Au bout de la ligne 13 du métro, le bâtiment A de l’université Paris 8-Saint Denis qui est en effet devenu le lieu de pèlerinage des militant·e·s solidaires des exilé·e·s. « Des papiers et du logement pour tous, bienvenue aux réfugiés ! », lit-on, en arabe, sur l’une des banderoles qui ornent l’édifice. Les murs sont décorés de slogans et de dessins, laissant exploser la créativité des exilé·e·s accueilli·e·s et de leurs camarades étudiant·e·s. Si leur avenir est encore incertain, à la veille de la fermeture estivale de l’université, l’accomplissement ne peut que forcer le respect : depuis cinq mois, près de 150 exilé·e·s qui se trouvaient dans les camps du nord de la capitale bénéficient d’un toit, de nourriture et de conditions de vie décentes. Non seulement ils ont pu échapper à la vague de froid, mais ils ont également pu se réunir, s’organiser et porter leurs revendications. Car ce n’est pas seulement l’efficacité de l’accueil que les étudiant·e·s des autres établissements saluent à Paris 8, mais également la démarche : ici, les étudiants « n’aident pas » les exilés : « On lutte ensemble contre un État raciste ! ». Ces derniers sont en effet présents aux réunions qui ont lieu plusieurs fois par semaine, et la traduction – en cinq langues – est à chaque fois assurée. De même, lors de la conférence de presse organisée le 12 juin en prévision d’une évacuation éventuelle, où des représentants des étudiant·e·s mobilisé·e·s de Paris 8 ont fait le bilan de la situation avant de céder la parole et la place exclusivement aux représentants des exilé·e·s, qui ont rappelé leurs revendications et répondu aux questions des journalistes.

• **À faire**:
• 1. Dans le passage fourni sur l'université Paris 8, relevez s'il vous plaît tout ce dont bénéficient depuis cinq mois les exilé·e·s venu·e·s des camps du nord de la capitale.
• 2. Prolongez le passage fourni sur l'université Paris 8 en reprenant juste après sa dernière phrase.

• **Données extraites**:
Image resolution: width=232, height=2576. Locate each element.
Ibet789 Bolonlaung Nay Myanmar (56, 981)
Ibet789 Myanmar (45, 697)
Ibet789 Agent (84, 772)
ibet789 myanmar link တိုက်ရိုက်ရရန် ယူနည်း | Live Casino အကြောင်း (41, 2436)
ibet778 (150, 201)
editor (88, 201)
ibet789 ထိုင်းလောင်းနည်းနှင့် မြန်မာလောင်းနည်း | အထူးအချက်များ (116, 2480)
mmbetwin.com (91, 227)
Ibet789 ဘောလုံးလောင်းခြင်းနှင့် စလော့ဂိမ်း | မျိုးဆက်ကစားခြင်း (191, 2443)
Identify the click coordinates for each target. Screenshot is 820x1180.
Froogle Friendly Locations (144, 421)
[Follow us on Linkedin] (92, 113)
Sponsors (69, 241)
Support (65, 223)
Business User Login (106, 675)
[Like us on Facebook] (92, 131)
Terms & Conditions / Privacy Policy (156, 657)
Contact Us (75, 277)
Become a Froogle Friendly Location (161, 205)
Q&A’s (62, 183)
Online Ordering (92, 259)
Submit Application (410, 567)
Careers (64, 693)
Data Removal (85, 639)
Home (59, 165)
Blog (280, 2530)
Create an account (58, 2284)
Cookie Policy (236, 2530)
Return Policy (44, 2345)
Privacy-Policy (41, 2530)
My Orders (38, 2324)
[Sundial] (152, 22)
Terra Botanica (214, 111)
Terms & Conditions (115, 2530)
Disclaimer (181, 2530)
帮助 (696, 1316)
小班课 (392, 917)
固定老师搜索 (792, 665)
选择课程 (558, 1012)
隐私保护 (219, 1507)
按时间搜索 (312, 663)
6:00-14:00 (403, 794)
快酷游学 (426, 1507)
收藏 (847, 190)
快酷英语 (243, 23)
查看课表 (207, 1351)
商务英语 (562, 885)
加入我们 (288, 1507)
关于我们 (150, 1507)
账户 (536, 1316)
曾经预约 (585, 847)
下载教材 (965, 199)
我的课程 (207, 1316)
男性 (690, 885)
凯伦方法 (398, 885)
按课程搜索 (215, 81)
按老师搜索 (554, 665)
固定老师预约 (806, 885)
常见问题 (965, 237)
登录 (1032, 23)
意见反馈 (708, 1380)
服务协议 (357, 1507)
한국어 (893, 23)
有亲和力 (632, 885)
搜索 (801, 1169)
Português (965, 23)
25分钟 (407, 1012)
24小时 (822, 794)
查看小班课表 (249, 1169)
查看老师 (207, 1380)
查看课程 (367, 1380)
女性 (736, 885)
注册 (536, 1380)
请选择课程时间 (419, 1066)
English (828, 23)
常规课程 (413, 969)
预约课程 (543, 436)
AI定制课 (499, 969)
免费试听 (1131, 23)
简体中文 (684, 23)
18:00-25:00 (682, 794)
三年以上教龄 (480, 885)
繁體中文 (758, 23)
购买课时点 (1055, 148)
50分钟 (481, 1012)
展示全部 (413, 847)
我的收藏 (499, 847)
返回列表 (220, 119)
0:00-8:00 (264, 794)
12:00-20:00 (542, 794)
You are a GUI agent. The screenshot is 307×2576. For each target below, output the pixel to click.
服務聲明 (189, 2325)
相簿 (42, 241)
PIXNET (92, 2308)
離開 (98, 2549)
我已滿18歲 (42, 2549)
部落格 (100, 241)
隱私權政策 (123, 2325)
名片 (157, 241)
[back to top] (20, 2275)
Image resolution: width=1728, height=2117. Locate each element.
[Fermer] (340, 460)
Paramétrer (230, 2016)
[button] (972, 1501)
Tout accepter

• **Réponses**:
• 1.
- un toit
- de la nourriture
- des conditions de vie décentes

• 2.
Mais au fil des mois, des nuits passées sur place et des négociations avec la présidence et la préfecture, la fatigue commence à se lire sur les visages des étudiant·e·s qui vivent désormais la mobilisation au jour le jour, tandis que les exilé·e·s affirment ne pas avoir l’intention de partir : « Faites ce que vous voulez, nous, on reste là ! ». Il y a d’abord eu les trois premiers mois, la solidarité de certain·e·s enseignant·e·s qui ont même accueilli des exilé·e·s dans leurs cours, le bras de fer avec la présidence qui mettait en avant le risque encouru à cause de la vétusté des lieux. La mobilisation avait alors maintenu le cap, portée par un printemps qui a vu fleurir différentes luttes sociales, et la présidente a fini par entamer une négociation avec les ministères de tutelle pour porter la revendication des personnes en lutte : une régularisation pour tous. Mais la joie a été de courte durée : aujourd’hui, les négociations « ont échoué », et à part quelques dizaines d’étudiants qui ont obtenu une inscription à l’université, aucun espoir de régularisation n’est désormais permis.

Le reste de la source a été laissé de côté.